I love the Psalms and turn to them often as a source of prayer. In the Psalms you can find prayers of praise and prayers of complaint and lament, and often both ideas are in the same Psalm.
In spite of my love for the Psalms, I tend to avoid one particular Psalm — 119. It is the longest of all the Psalms, taking up at least 6 full pages! But last night when I got home I had the overwhelming urge to read Psalm 119. So after I had changed my clothes, I sat in my chair in my bedroom, before even talking to my family, and began reading. Before I was done, both my husband and my son came looking for me, wondering what had happened to me.
It had been a stressful day at work and I was struggling with my attitude towards someone who was not responding to my voicemail or email, and I needed an answer. I struggled because this is a typical response (or rather, lack of response) from this particular person. So I was feeling frustrated and upset.

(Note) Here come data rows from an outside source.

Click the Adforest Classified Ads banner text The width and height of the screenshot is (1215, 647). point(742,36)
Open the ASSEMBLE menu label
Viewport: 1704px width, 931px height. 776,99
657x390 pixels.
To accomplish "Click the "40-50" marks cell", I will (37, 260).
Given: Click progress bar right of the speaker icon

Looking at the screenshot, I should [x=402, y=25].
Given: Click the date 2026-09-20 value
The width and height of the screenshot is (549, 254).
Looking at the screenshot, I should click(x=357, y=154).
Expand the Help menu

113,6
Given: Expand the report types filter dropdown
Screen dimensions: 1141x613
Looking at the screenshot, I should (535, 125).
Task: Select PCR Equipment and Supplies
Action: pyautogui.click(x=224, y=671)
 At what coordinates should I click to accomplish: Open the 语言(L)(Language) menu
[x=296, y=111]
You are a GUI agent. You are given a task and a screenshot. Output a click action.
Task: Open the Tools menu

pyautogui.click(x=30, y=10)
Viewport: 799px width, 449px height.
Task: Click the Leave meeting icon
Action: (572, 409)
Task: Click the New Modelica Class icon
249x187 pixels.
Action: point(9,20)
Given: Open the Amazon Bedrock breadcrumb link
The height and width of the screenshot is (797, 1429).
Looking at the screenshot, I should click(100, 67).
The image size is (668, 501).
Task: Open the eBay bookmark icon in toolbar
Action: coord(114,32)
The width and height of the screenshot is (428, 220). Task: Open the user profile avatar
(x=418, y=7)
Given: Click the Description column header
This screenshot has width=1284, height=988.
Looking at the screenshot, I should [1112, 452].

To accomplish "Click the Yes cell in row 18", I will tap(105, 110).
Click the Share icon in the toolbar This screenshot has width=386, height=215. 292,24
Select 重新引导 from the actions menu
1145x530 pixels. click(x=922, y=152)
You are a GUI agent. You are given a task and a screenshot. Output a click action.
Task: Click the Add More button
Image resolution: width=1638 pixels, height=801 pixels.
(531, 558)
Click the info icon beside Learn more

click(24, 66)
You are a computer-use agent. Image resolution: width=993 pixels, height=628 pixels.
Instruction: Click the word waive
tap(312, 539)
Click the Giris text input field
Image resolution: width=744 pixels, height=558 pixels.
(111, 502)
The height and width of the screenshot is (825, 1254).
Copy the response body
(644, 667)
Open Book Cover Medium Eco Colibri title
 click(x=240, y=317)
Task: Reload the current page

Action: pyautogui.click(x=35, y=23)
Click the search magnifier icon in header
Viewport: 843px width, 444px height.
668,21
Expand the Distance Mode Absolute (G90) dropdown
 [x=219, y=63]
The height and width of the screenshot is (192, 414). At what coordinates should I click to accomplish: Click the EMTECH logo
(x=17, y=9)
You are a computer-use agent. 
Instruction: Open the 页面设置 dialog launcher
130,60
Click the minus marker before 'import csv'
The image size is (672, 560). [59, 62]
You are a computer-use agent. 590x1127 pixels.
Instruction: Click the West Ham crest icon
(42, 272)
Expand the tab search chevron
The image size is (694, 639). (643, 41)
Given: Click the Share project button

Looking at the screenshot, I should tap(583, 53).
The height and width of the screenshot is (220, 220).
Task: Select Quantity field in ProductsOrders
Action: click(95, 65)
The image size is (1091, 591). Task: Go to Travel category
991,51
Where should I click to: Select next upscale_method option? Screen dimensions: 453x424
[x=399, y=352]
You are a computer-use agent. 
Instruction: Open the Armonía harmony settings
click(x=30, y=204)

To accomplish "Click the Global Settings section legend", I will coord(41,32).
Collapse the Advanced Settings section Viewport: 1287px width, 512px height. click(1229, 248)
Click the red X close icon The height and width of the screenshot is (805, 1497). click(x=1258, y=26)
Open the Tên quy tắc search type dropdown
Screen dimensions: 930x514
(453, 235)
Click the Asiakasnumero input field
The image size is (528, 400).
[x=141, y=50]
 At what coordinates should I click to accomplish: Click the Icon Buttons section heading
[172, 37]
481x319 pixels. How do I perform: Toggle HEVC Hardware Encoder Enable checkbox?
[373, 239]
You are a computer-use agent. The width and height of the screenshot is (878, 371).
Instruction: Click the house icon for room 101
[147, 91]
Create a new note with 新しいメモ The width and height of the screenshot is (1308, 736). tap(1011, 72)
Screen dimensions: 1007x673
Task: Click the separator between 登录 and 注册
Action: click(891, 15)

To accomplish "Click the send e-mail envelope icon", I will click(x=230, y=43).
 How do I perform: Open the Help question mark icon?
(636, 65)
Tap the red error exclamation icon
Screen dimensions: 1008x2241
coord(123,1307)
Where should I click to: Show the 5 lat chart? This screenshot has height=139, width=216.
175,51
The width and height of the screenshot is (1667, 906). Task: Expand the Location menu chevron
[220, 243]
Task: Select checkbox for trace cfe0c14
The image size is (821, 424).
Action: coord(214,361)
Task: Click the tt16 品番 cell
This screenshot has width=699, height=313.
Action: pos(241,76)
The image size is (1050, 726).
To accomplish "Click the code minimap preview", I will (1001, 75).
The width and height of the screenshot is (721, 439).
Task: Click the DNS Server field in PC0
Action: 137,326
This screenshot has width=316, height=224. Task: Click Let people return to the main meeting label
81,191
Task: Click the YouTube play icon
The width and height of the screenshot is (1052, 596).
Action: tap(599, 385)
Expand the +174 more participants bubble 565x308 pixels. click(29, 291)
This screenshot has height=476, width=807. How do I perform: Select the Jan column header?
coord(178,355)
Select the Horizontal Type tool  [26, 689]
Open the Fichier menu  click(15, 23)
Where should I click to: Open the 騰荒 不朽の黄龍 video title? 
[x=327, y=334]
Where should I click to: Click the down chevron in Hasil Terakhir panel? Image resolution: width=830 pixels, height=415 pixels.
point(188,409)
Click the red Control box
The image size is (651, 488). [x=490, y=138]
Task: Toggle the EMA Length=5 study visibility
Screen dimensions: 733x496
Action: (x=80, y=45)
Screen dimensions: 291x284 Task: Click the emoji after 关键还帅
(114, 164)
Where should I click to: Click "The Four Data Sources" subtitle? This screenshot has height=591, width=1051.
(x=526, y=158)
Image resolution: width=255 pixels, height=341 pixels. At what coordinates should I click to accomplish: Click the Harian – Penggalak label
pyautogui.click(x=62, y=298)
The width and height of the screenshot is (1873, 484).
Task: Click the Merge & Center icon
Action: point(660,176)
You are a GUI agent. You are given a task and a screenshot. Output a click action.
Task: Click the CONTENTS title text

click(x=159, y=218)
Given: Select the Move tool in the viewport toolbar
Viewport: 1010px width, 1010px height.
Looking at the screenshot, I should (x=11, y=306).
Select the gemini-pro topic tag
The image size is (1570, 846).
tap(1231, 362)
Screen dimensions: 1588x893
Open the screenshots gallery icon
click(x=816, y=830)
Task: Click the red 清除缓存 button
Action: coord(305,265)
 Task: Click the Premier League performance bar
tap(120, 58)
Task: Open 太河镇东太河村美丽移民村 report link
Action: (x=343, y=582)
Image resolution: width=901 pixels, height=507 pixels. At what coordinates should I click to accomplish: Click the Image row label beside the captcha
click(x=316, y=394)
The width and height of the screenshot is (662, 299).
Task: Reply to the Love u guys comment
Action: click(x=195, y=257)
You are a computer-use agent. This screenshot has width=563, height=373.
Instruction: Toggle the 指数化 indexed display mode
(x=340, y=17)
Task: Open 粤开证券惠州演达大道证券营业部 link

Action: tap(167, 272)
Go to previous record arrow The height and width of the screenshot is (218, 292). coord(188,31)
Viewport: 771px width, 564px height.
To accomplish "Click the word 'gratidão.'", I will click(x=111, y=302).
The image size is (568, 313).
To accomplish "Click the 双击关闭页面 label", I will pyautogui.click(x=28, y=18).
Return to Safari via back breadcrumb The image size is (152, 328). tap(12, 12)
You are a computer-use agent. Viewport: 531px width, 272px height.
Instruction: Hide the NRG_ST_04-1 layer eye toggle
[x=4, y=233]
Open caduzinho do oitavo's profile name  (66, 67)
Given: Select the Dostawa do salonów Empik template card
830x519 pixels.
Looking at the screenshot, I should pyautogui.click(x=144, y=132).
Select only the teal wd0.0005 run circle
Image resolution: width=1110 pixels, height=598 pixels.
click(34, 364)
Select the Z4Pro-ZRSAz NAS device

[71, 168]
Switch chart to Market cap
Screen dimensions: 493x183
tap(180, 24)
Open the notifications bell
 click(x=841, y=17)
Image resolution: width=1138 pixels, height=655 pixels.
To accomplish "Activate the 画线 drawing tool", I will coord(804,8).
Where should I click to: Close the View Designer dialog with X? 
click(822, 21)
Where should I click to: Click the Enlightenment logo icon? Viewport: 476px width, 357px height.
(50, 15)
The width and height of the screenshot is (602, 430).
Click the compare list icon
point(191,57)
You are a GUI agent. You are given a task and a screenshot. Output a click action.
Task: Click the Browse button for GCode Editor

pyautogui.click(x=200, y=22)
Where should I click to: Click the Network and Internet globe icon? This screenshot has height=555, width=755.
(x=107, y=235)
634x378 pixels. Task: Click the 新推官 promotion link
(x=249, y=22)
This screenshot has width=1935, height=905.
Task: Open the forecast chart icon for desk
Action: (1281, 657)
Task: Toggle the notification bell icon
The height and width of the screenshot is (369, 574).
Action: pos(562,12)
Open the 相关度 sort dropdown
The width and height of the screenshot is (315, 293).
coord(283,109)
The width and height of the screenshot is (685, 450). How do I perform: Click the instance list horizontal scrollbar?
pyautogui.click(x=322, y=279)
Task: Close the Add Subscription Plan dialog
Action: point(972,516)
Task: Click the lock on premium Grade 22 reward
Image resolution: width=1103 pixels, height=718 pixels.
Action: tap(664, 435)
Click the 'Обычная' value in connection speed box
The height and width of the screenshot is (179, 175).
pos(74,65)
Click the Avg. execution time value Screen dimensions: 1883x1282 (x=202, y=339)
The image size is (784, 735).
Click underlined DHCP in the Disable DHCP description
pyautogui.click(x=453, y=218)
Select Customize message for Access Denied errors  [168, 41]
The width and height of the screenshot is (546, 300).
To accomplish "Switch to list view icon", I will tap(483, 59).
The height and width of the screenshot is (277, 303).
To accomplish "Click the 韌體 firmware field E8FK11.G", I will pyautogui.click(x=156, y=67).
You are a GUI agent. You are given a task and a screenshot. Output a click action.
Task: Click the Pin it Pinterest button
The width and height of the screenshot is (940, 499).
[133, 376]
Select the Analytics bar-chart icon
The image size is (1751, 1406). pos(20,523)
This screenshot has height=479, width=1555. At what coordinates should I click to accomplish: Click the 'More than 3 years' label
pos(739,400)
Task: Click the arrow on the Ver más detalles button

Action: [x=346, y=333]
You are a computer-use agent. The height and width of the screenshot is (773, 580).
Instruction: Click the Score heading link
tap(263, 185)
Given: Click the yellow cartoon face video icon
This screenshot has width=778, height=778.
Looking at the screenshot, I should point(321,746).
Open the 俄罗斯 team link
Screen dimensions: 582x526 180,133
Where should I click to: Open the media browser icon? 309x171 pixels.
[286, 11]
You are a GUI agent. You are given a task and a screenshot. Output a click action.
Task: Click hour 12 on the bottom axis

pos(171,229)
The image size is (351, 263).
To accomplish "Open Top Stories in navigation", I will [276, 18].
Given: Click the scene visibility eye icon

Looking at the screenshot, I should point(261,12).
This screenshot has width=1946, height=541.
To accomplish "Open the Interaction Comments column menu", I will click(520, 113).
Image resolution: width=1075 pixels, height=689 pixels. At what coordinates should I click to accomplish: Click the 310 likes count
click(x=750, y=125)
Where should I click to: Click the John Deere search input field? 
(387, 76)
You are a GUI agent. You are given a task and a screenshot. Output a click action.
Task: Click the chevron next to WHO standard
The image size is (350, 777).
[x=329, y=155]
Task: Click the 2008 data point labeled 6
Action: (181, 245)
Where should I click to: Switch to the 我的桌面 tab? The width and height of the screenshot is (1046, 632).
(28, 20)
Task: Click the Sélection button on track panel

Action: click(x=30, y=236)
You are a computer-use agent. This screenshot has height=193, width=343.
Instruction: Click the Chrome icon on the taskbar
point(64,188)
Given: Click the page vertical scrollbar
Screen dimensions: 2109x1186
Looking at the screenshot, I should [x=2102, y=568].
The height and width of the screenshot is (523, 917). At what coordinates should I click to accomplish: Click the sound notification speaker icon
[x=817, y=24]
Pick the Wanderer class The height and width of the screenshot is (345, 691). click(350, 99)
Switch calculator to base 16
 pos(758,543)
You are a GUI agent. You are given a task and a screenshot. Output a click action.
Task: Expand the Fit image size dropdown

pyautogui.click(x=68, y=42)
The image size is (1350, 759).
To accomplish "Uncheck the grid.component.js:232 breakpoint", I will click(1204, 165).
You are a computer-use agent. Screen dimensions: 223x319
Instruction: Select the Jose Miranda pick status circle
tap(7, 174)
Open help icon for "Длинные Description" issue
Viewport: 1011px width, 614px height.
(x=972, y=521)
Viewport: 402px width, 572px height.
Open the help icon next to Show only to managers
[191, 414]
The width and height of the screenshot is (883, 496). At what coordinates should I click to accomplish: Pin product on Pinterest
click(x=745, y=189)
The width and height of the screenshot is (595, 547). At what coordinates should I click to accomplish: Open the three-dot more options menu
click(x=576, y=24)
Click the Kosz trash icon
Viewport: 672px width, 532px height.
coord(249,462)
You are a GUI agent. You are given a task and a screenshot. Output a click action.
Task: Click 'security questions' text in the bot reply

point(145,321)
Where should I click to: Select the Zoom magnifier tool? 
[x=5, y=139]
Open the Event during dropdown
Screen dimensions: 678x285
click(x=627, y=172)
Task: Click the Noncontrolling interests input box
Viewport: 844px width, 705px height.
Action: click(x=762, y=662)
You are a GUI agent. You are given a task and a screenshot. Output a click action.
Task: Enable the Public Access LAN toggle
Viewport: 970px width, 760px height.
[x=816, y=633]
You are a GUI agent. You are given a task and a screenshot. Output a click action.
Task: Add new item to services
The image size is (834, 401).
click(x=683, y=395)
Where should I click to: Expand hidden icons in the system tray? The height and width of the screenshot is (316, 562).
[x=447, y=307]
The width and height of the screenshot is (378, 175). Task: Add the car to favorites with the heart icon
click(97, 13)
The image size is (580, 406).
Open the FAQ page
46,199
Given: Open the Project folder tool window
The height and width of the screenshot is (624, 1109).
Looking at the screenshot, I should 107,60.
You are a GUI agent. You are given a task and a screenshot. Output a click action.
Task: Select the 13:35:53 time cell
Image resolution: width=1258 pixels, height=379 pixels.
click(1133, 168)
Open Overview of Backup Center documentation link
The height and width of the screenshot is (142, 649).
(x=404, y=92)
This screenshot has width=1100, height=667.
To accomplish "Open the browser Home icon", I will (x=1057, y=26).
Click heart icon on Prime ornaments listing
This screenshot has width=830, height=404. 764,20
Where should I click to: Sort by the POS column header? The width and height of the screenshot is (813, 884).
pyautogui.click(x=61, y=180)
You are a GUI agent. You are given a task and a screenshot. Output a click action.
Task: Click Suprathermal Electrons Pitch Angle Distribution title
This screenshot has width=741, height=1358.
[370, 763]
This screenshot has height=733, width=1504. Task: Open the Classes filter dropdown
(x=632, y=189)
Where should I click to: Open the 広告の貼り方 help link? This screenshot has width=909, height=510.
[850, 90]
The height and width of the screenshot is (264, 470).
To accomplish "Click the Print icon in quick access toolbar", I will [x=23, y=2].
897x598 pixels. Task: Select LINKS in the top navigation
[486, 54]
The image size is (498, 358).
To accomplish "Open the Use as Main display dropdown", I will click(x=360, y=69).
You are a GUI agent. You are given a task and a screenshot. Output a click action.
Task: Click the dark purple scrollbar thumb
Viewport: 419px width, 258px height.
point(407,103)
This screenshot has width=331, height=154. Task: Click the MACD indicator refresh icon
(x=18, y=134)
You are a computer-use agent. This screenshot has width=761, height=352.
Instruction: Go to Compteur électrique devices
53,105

As I read Psalm 119, I came to this section:
49Remember the word to Your servant,
In which You have made me hope.
50This is my comfort in my affliction,
That Your word has revived me.
51The arrogant utterly deride me,
Yet I do not turn aside from Your law.
52I have remembered Your ordinances from of old, O LORD,
And comfort myself.
53Burning indignation has seized me because of the wicked,
Who forsake Your law.
54Your statutes are my songs
In the house of my pilgrimage.
55O LORD, I remember Your name in the night,
And keep Your law.
56This has become mine,
That I observe Your precepts.
A couple of lines jumped out of this passage and caught my attention: “The arrogant utterly deride me” and “Burning indignation has seized me because of the wicked.” This is how I felt. And I was not alone in that feeling — even David felt as though he had been utterly derided and felt a burning indignation toward those who had derided him.
But I knew I had to move past those lines of complaint into the lines of praise and worship. This is the beauty of the Psalms. When reading them, one is never left with just the human emotions that we struggle with every day. This Psalm in particular is a great reminder of the wonder of God’s Word and His precepts. By His Word I am revived; I find hope and comfort; I am able to sing a song of praise to my Lord and King.
I didn’t finish Psalm 119 after work because my son interrupted me wanting to know how I was doing. And so I set my Bible aside and visited with him, and then made dinner. I picked it up again this morning before I came to work, and still did not finish the whole Psalm, but I did skip to the end (a bad habit I have with books in general). As I skipped to the end, I noticed that there was some complaint or lament about the wicked in every section of the Psalm, except this final section:
169Let my cry come before You, O LORD;
Give me understanding according to Your word.
170Let my supplication come before You;
Deliver me according to Your word.
171Let my lips utter praise,
For You teach me Your statutes.
172Let my tongue sing of Your word,
For all Your commandments are righteousness.
173Let Your hand be ready to help me,
For I have chosen Your precepts.
174I long for Your salvation, O LORD,
And Your law is my delight.
175Let my soul live that it may praise You,
And let Your ordinances help me.
176I have gone astray like a lost sheep; seek Your servant,
For I do not forget Your commandments.
In this last section, the Psalmist does not complain about the wickedness of others but finally admits that he has gone astray and asks God to seek him. He recognizes that it is our Lord who will find us. Even though the Psalmist sings God’s praises and delights in His law, he has stumbled himself and needs God to redeem him.
This is the place we need to get to. And I don’t think it is a coincidence that it is at the end of a very long Psalm. It is a lesson that can take a long time to truly understand and internalize. “We all, like sheep, have gone astray, each of us has turned to his own way; and the LORD has laid on him the iniquity of us all.” Isaiah 53:6. His Word and His precepts are the key to understanding our own wickedness and need for our Savior. It seems easier to focus on the character and actions of others, but it is more fruitful to focus on Christ and on allowing Him to change our own character and actions.